Following inhalation of 340 micrograms aclidinium/12 micrograms formoterol , with plasma sampling up to 24 hours post-dose, the terminal elimination half-life observed for aclidinium bromide ranged from 11-33 hours and for formoterol from 12-18 hours.

Mean effective half-lives* observed for both aclidinium and formoterol (based on the accumulation ratio) are approximately 10 hours.

* Half-life consistent with product accumulation based on a known dose regimen.

Following intravenous administration of radiolabelled aclidinium 400 micrograms to healthy subjects, approximately 1% of the dose was excreted as unchanged aclidinium bromide in the urine. Up to 65% of the dose was eliminated as metabolites in the urine and up to 33% as metabolites in the faeces. Following inhalation of aclidinium 200 micrograms and 400 micrograms by healthy subjects or patients with COPD, the urinary excretion of unchanged aclidinium was very low at about 0.1% of the administered dose, indicating that renal clearance plays a minor role in the total aclidinium clearance from plasma.

The major part of a dose of formoterol is transformed by liver metabolism followed by renal elimination. After inhalation, 6% to 9% of the delivered dose of formoterol is excreted in the urine unchanged or as direct conjugates of formoterol.

Special populations

Elderly patients

No pharmacokinetics studies have been performed with aclidinium/formoterol in elderly subjects. Since no dosage adjustments are needed for either aclidinium or formoterol medicinal products in elderly patients, no dosage adjustment is warranted for aclidinium/formoterol in geriatric patients.
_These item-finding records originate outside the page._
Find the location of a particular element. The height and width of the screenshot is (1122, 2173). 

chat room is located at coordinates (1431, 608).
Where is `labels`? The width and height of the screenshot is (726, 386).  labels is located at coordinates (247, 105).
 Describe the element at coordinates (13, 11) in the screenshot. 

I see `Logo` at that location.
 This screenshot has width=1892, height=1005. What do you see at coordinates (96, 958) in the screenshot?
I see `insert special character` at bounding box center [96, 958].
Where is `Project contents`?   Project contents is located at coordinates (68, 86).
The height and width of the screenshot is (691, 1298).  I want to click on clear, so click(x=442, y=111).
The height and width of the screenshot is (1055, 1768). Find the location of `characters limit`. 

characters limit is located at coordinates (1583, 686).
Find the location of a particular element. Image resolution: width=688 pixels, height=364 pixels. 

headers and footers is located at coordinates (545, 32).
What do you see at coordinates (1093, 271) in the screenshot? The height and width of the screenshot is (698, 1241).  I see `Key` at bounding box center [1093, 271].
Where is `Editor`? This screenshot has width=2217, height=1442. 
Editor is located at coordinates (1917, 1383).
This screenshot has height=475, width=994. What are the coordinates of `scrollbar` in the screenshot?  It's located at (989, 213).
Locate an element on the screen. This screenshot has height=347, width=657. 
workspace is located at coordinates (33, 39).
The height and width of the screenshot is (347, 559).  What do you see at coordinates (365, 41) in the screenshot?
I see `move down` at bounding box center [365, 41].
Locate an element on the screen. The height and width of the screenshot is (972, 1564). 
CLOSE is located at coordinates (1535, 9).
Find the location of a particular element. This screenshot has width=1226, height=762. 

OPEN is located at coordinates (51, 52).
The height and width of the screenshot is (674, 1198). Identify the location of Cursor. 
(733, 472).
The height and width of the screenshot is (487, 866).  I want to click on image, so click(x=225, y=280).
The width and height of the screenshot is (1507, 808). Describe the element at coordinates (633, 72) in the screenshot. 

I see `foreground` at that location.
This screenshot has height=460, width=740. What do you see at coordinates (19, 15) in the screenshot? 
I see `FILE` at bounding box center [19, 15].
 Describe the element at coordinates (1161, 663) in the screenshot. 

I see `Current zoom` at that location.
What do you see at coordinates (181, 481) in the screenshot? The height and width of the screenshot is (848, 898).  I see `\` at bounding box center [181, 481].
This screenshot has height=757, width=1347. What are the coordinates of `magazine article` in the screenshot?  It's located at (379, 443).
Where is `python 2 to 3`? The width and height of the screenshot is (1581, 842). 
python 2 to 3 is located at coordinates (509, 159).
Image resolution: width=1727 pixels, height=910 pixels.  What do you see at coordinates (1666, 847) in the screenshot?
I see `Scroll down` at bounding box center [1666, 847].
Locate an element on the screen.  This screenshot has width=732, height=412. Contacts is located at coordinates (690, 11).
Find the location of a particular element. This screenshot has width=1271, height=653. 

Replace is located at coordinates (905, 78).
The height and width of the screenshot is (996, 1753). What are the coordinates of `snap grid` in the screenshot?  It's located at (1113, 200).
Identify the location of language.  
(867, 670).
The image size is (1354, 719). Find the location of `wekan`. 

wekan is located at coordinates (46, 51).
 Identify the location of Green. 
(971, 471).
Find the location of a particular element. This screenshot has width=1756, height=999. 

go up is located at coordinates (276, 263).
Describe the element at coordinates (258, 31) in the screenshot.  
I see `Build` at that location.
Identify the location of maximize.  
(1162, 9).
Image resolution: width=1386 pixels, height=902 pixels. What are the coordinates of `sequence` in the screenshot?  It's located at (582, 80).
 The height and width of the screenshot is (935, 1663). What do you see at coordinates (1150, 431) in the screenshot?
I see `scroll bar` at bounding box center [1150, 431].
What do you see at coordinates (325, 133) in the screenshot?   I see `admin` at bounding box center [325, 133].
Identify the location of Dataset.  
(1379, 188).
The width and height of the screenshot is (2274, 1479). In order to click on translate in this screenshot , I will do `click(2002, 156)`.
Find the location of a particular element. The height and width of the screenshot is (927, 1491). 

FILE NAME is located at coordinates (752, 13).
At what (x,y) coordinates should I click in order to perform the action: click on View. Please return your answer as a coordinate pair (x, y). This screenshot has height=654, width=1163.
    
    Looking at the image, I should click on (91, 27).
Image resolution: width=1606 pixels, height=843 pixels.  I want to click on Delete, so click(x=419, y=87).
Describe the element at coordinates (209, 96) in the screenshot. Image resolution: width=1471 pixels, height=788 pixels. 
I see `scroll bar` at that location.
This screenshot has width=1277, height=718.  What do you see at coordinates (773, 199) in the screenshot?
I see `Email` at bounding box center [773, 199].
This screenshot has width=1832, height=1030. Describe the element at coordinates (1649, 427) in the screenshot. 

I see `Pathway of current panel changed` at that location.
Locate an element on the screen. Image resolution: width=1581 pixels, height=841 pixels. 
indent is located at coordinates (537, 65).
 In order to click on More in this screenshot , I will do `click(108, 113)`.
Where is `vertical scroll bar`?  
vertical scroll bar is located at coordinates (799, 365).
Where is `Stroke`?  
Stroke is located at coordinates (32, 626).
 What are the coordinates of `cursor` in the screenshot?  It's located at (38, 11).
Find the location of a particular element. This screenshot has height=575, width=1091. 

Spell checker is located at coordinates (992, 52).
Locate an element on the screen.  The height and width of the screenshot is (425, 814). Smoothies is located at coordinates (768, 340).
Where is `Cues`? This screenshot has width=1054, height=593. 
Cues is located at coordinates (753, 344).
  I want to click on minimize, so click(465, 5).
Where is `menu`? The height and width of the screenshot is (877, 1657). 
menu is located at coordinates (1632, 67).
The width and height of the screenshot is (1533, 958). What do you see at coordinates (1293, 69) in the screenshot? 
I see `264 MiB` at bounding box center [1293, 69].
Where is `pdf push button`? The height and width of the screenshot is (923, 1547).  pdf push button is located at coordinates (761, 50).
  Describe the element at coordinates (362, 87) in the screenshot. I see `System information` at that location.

Renally and hepatically impaired patients

There are no data regarding the specific use of aclidinium/formoterol in patients with renal or hepatic impairment. Since no dosage adjustments are needed for either aclidinium or formoterol medicinal products in patients with renal or hepatic impairment, no dosage adjustment is warranted for aclidinium/formoterol.

Race

Following repeated inhalations of 340 micrograms aclidinium/12 micrograms formoterol , the systemic exposure of aclidinium and formoterol, as measured by AUC, is similar in Japanese and Caucasian patients.

Preclinical safety data

Nonclinical data reveal no special hazard for humans with aclidinium and formoterol based on conventional studies of safety pharmacology, repeated dose toxicity, genotoxicity, and carcinogenic potential and toxicity to reproduction and development.

Effects of aclidinium in nonclinical studies with respect to reproductive toxicity (foetotoxic effects) and fertility (slight decreases in conception rate, number of corpora lutea, and pre- and postimplantation losses) were observed only at exposures considered sufficiently in excess of the maximum human exposure indication to be of little relevance to clinical use.

Formoterol showed reduced fertility (implantation losses) in rats, as well as decreased early postnatal survival and birth weight with high systemic exposure to formoterol. A slight increase in the incidence of uterine leiomyomas has been observed in rats and mice; an effect which is considered to be a classeffect in rodents after long-term exposure to high doses of β2-adrenoreceptor agonists.

Nonclinical studies investigating the effects of aclidinium/formoterol on cardiovascular parameters showed increased heart rates and arrhythmias at exposures sufficiently in excess of the maximum human exposure indication to be of little relevance to clinical use. These effects are known exaggerated pharmacological responses observed with β2-agonists.